Guy B scored major points with me when he asked me if I wanted to go on a walk through the park… cute, right! Short lived because when I got there he nixed the walk and decided we would hang at his place and drink wine (we all know what that means)! He might have had a chance if he played is cards right, I’m just sayin’! I decided that since I got all dolled up I would indulge him. If I had known that I would be served a burnt turkey burger on over-processed white sesame seed bun with generic cheese and a side of spinach with stale tortilla chips I would have stayed home. Hell, I have four pounds of turkey burger and a fabulous salad chillin’ right here! He was filled with great conversation though and again, easy on the eyes, which almost made up for the lack of originality on our first and probably only date!

My conclusion, this dating thing is overrated, until I meet that man who shakes me to the core, if he is out there… back to the drawing board.

Goodnight and sweet dreams!

Wednesday, April 7, 2010

My New Secret Weapon.... Jamie Atlas and Bonza Bodies!

I would like to take a moment and give a shout-out to my friend and personal trainer Jamie Atlas.

Guys, I am going to be real with you. I am not, never have been, or ever will be a size 0, 2, 4, 6, and only once was I a 7/8 (damn I miss those days)! Recently I gained a massive amount of weight (40 ish pounds) and have a few other issues that lead me to believe there is something more going on than just being a chick. I have tried everything, every diet, pill, book, infomercial, etc, and nothing is working. Except Jamie! He just might be the best kept secret the Mile-High City has.

Jamie's knowledge is so extensive and he is so encouraging that it is hard not to want to see him on a daily basis. The results I'm getting even with this recent massive weight gain is amazing to me. I have had many trainers and so I know first hand that this guy is a gem!

When I figure out what is going on with me internally and can control it, well there is just going to be no stopping the fat loss!

Saturday, April 3, 2010

Need some feedback!

My business partner was in town this past week and we accomplished a ton of really great stuff.

We met with some really motivated people for our real estate business (Amber, that means you)! Lance was finally able to chat with our attorney in person. We would have liked to meet with title company, but we spaced setting up a meeting. We had a great 45 minute conversation with the lead formulator at BPI labs in Wyoming. She has really been a wealth of knowledge in regards to all that we need to do and who can help us get'er done!

We figured out the weighted formula for the first product that will most likely be launched as a test market soft launch. I had to actually go the a pharmacy and ask for an oral syringe which apparently the pharmacist did not hear the "oral" part of that request. She glared at me with her judgmental eyes and gave me a tongue lashing about the fact that she just "can't give out a syringe"! I mean I know I was on Federal Blvd. but give me a break! It was pretty funny!

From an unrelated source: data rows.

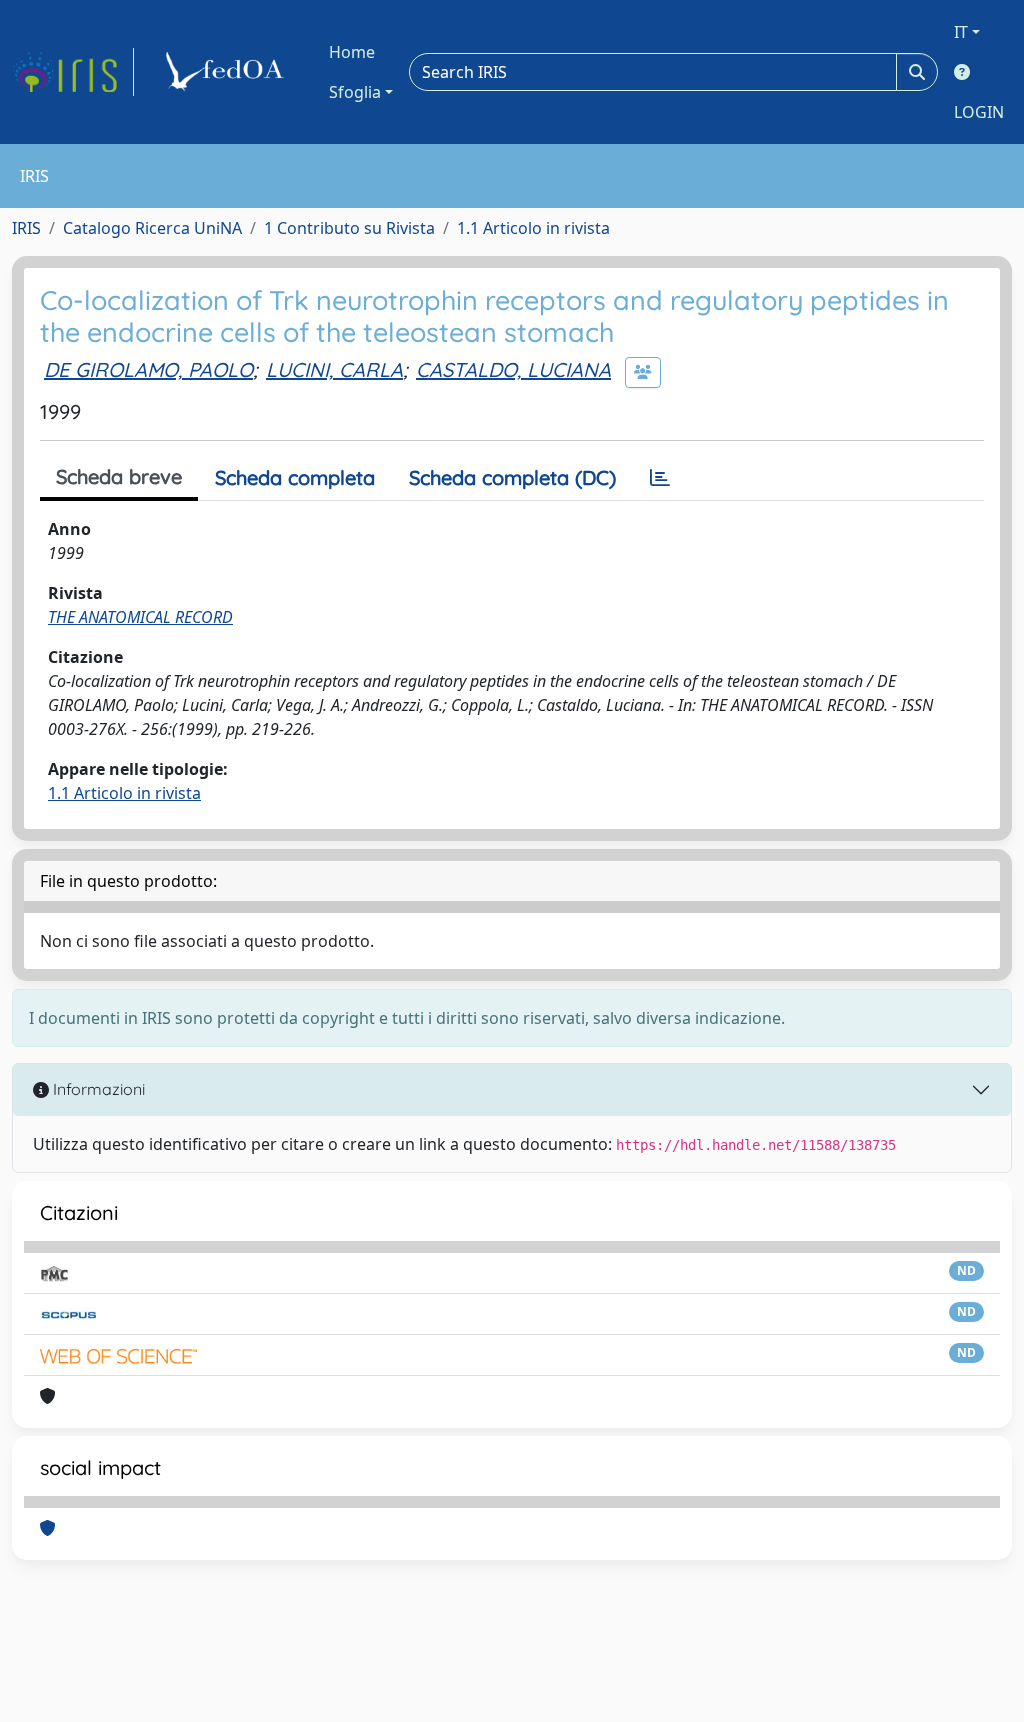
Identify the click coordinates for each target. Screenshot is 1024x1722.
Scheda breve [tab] (119, 476)
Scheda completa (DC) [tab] (512, 477)
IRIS (26, 228)
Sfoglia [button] (355, 92)
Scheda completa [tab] (295, 477)
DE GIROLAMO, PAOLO (148, 369)
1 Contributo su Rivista (349, 228)
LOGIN (979, 112)
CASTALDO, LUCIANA (513, 369)
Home (352, 52)
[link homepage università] (228, 72)
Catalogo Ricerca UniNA (152, 228)
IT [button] (961, 32)
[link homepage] (73, 72)
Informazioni (97, 1089)
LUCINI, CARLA (334, 369)
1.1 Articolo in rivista (533, 228)
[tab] (660, 478)
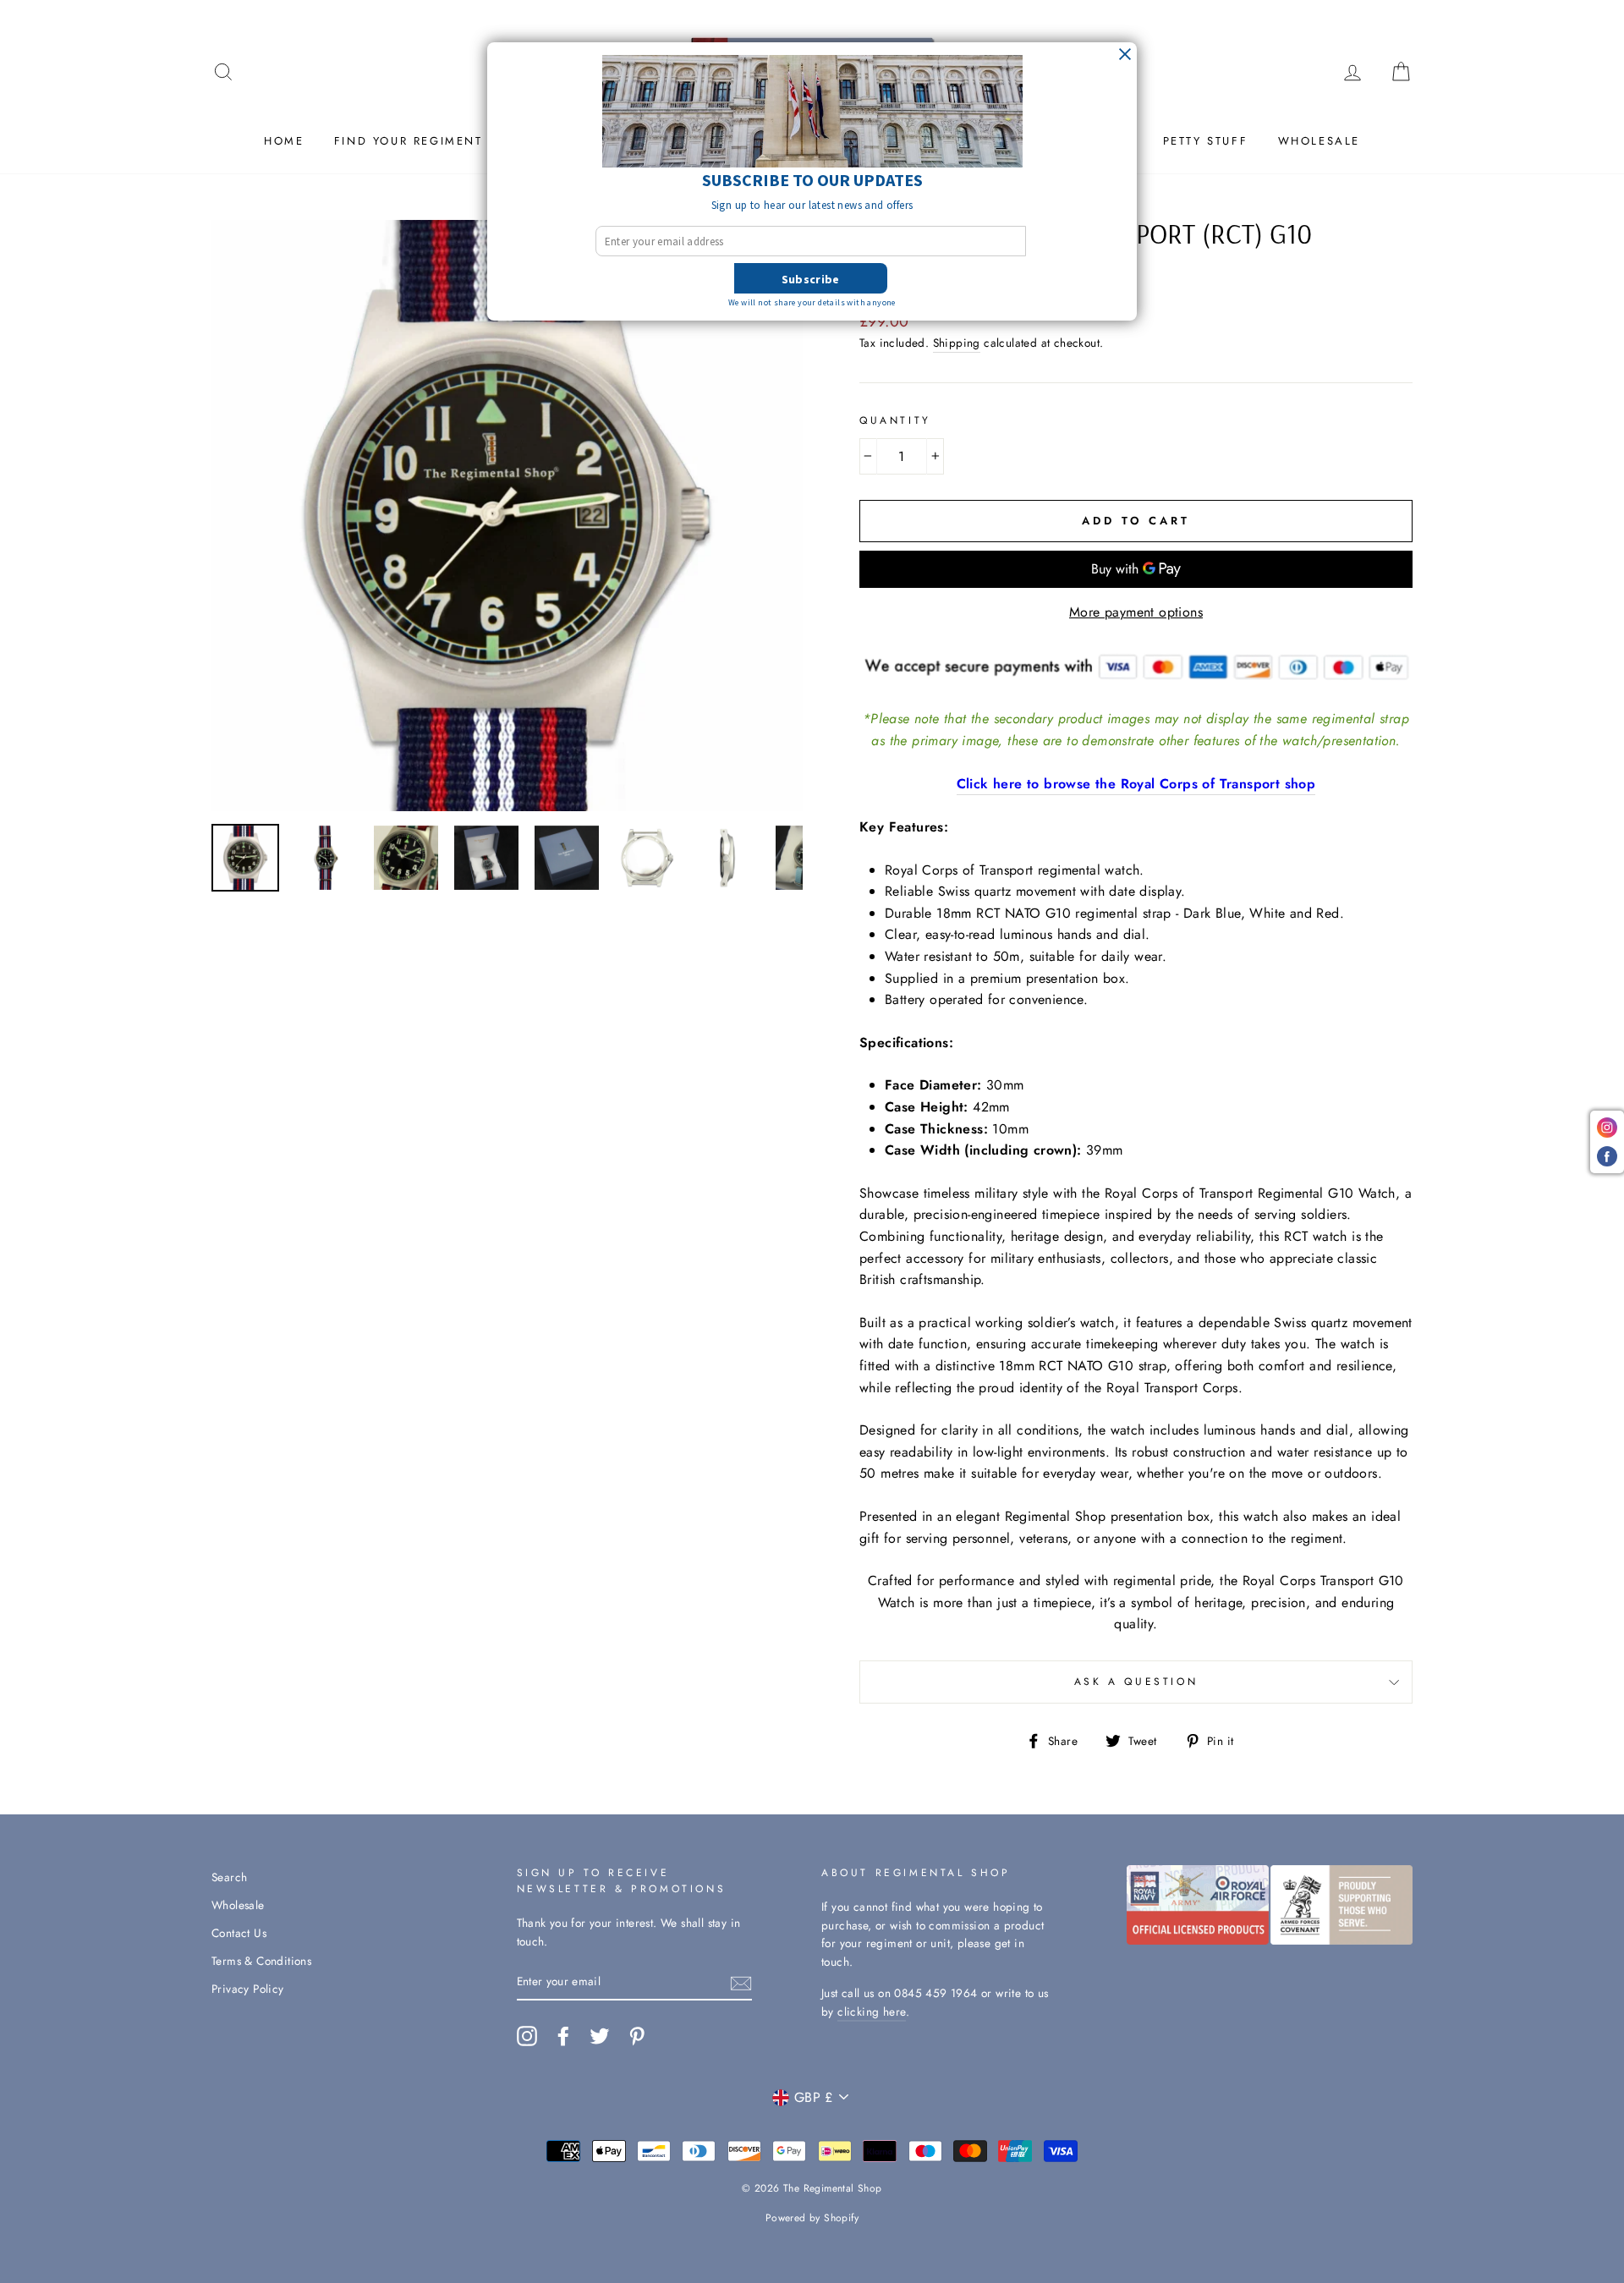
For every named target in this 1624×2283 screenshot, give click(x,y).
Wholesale (1319, 141)
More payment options (1136, 612)
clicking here (871, 2011)
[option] (507, 515)
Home (284, 141)
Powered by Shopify (812, 2217)
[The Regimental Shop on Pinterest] (637, 2036)
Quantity (895, 420)
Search (229, 1877)
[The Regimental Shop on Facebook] (563, 2036)
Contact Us (238, 1932)
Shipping (956, 342)
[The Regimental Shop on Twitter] (600, 2036)
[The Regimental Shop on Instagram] (527, 2036)
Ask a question (1136, 1681)
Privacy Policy (247, 1988)
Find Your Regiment (408, 141)
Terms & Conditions (261, 1960)
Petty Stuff (1205, 141)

Alright, back to business. It would be great to get every ones opinion on what y'all would like to see on the market first. We are thinking a soft launch of one lotion with four scents to start and as we become more successful we will add the bath gel, body butter scrub, and massage oil candle. We could also shoot for the lotion and bath gel with four scents... As a consumer would having 2 products to try be ideal or is one enough for the moment?

All and all a great week and I am so very motivated for things to come!

Next up, picking my color palate -let the fun begin!